Tuition is charged per degree, not per course, credit, or academic term. The school offers discounts for multiple degrees or for referring other enrollees. A 2004 newspaper article stated, "During legislative debate in Mississippi last year, Madison University, a school of particular concern to state officials and one identified as a diploma mill by the state of Oregon, said it enrolled 39,000 students from around the world."

==Recognition==
Madison University states that it is fully accredited by the World Association of Universities and Colleges. This organization is, however, an unrecognized "accreditation" board that is not recognized or approved by either the United States Department of Education or Council for Higher Education Accreditation. Since the school is not accredited by an accreditation body recognized by its country, its degrees and credits might not be acceptable to employers or other institutions, and use of degree titles may be restricted or illegal in some jurisdictions.
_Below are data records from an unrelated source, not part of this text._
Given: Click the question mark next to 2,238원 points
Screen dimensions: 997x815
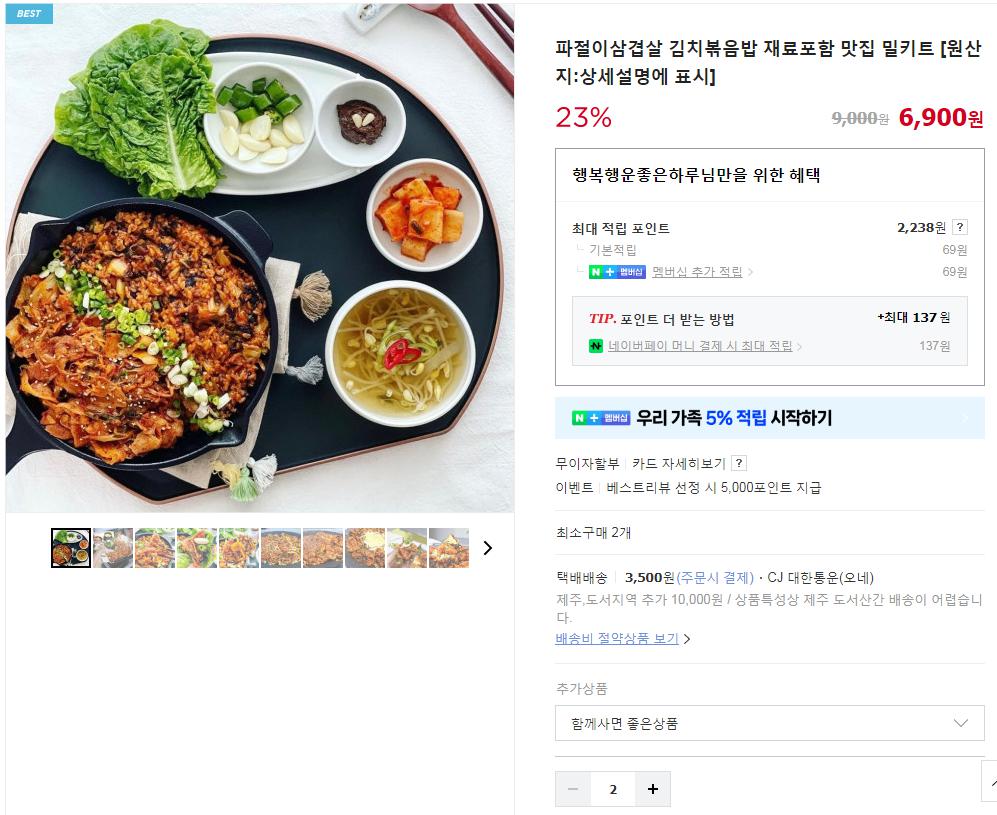Looking at the screenshot, I should coord(960,227).
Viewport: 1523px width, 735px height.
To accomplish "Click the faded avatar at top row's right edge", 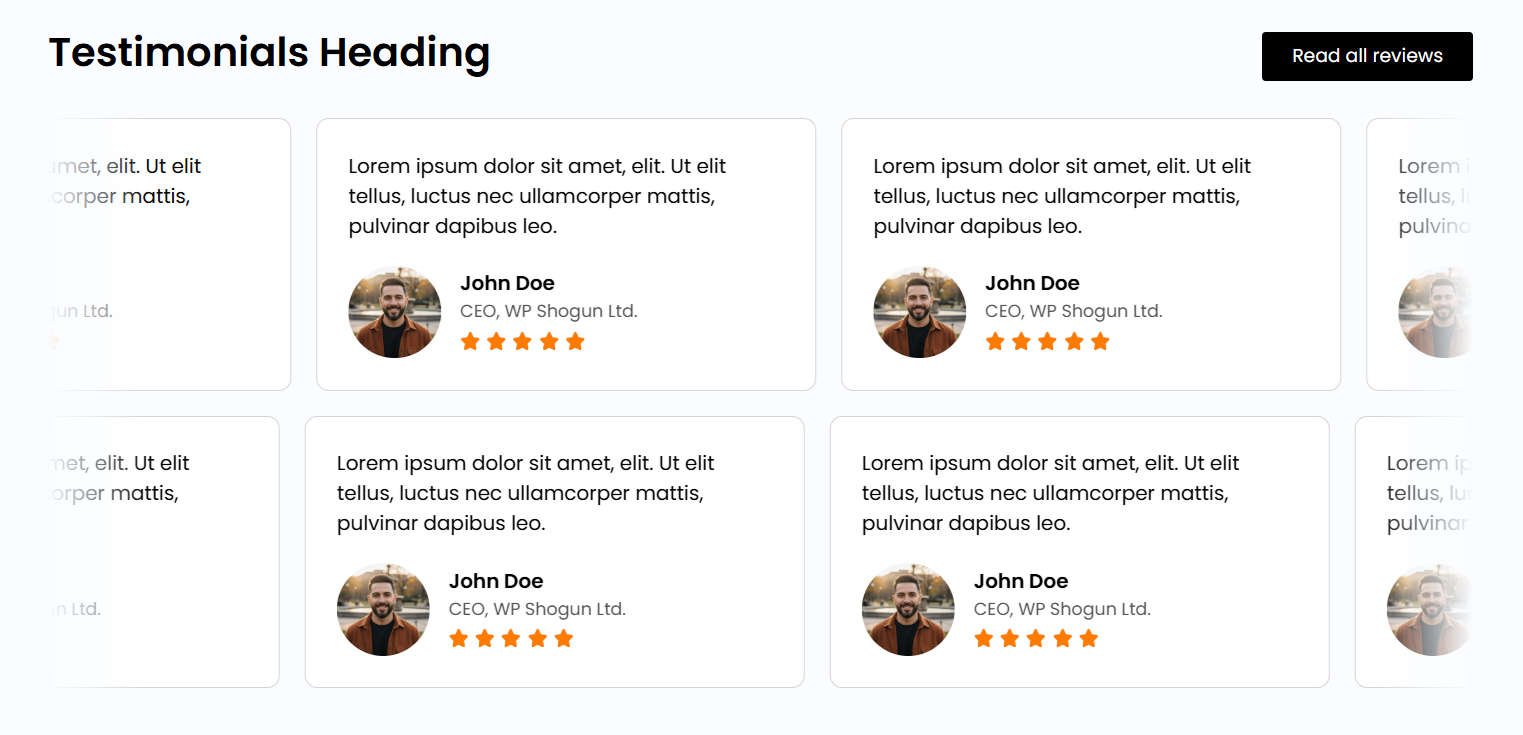I will 1436,312.
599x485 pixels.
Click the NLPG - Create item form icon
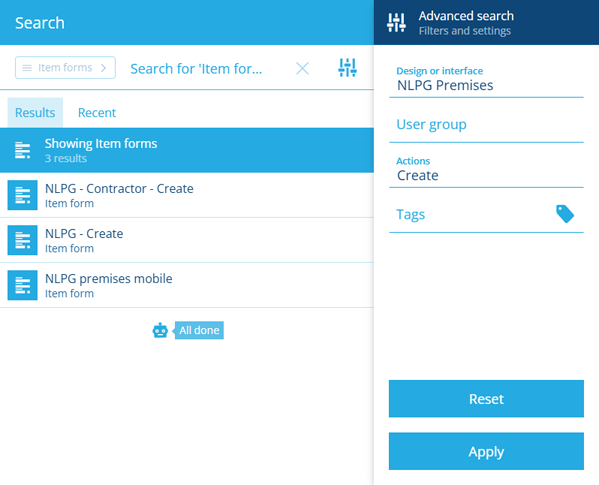(23, 240)
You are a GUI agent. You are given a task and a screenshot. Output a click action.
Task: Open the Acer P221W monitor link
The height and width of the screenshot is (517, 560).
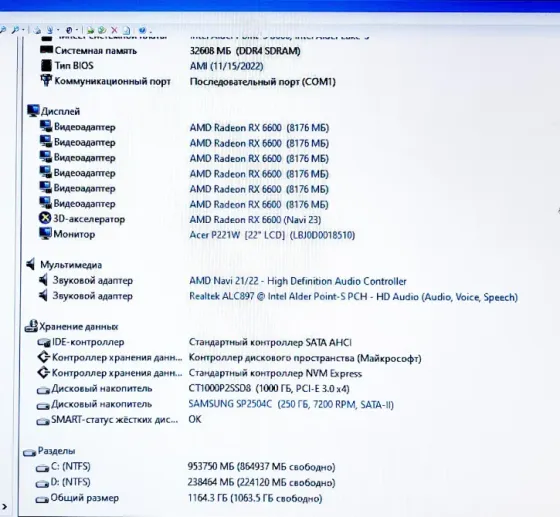pos(272,235)
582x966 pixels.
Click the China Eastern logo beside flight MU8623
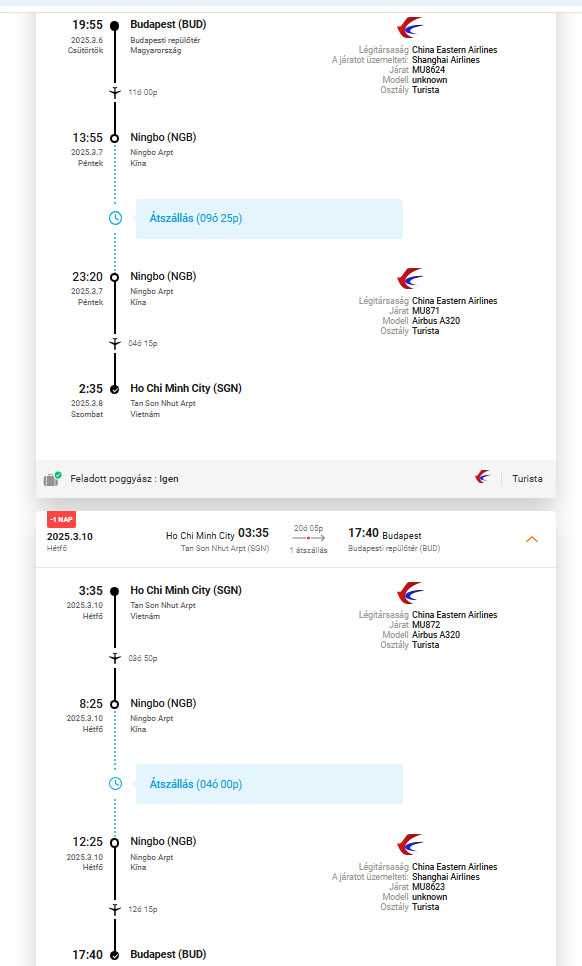(x=410, y=845)
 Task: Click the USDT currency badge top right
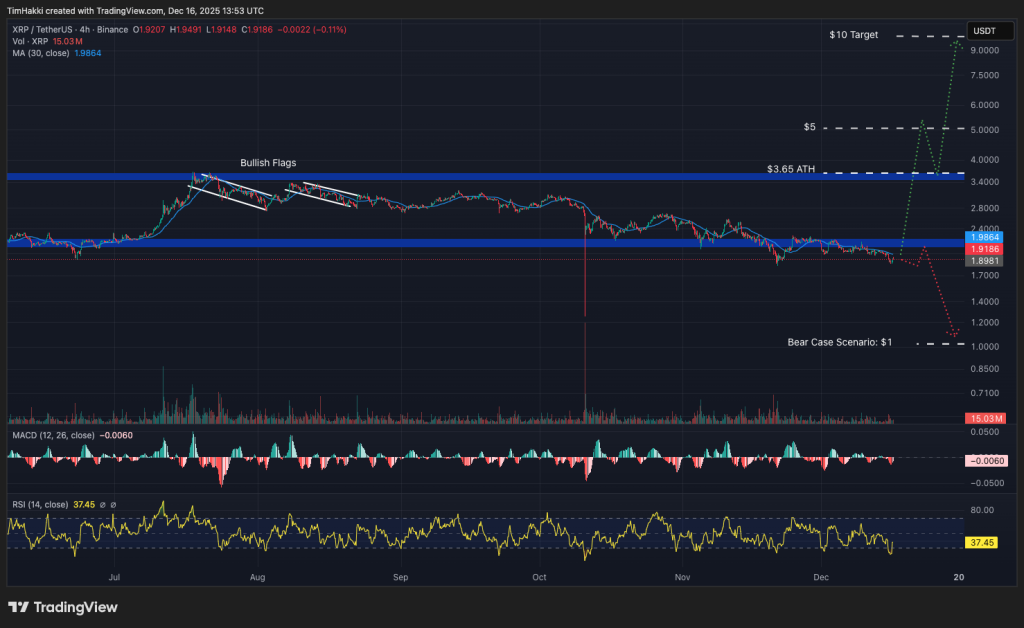pyautogui.click(x=990, y=30)
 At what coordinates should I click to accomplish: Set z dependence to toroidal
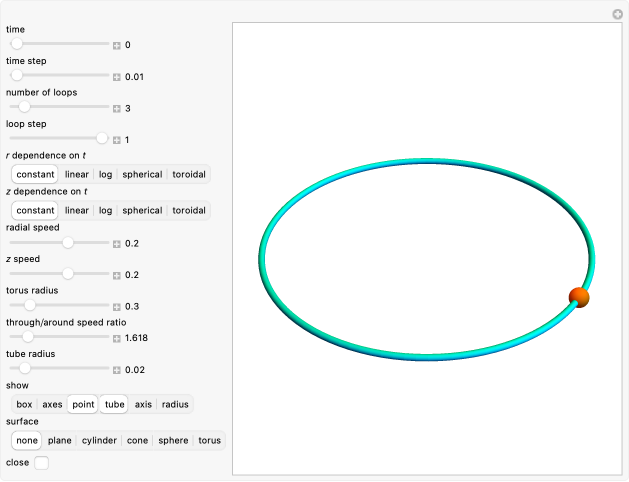point(189,210)

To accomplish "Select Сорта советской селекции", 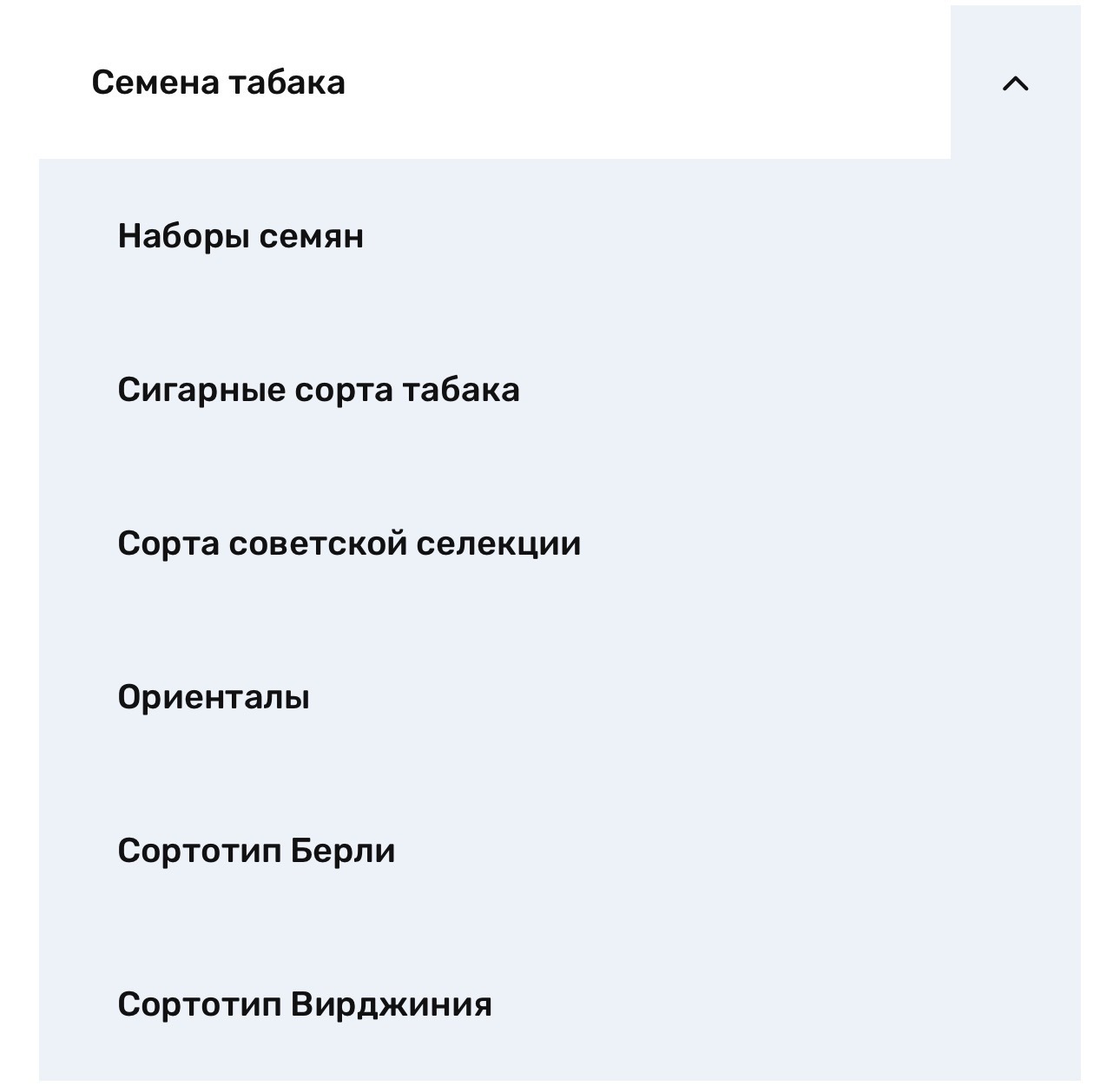I will click(349, 543).

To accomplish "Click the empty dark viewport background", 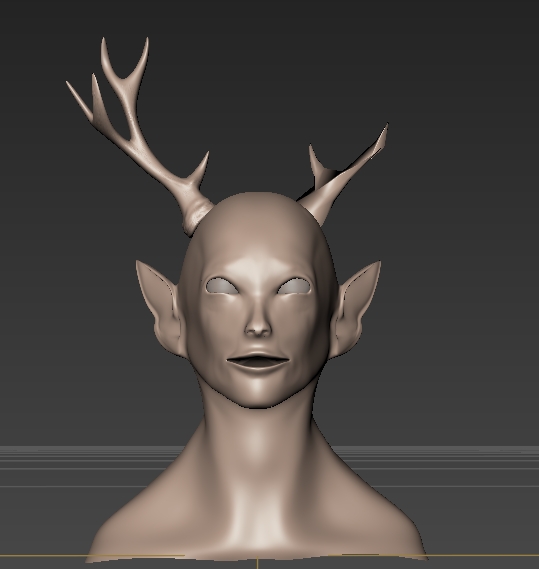I will [x=454, y=254].
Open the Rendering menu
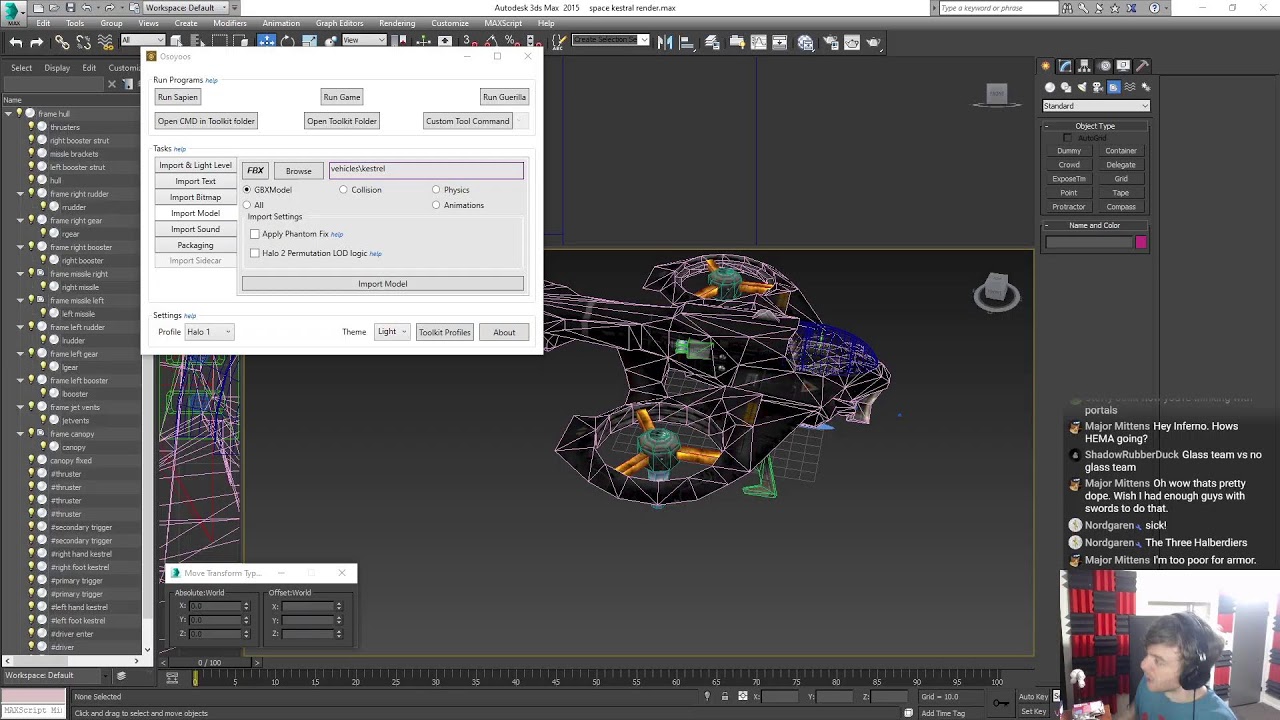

In 2006 the Virgin Islands Daily News reported that Virgin Islands Senator Adlah Donastorg, a candidate for territorial governor, listed on his resume a bachelor's degree in business administration from Madison University. An Investigation by the newspaper revealed that Madison was not accredited by any recognized agency and was listed on the "Non-Approved Entities" list of the Mississippi Commission on College Accreditation. Madison provided names of several "accreditors" that the newspaper found are either not engaged in accreditation or are not recognized accreditors in the United States, including the World Association of Universities and Colleges, National Academy of Higher Education, and the Association of Distance Learning Programs. After publication of this information, Donastorg's attorney notified the newspaper that he would sue over the article. Donastorg told the newspaper that his online classes through Madison University "were among some of the most challenging of his academic career" and he was not aware that Madison's accreditation was unrecognized.

In 2009, Mississippi based newspaper The Clarion-Ledger reported the school "sought information from the commission on gaining approval several months ago but did not complete the process, even though it has continued operating in this state." The article also reported "the cost for a bachelor's degree is a flat $4,870, which can be paid in monthly installments".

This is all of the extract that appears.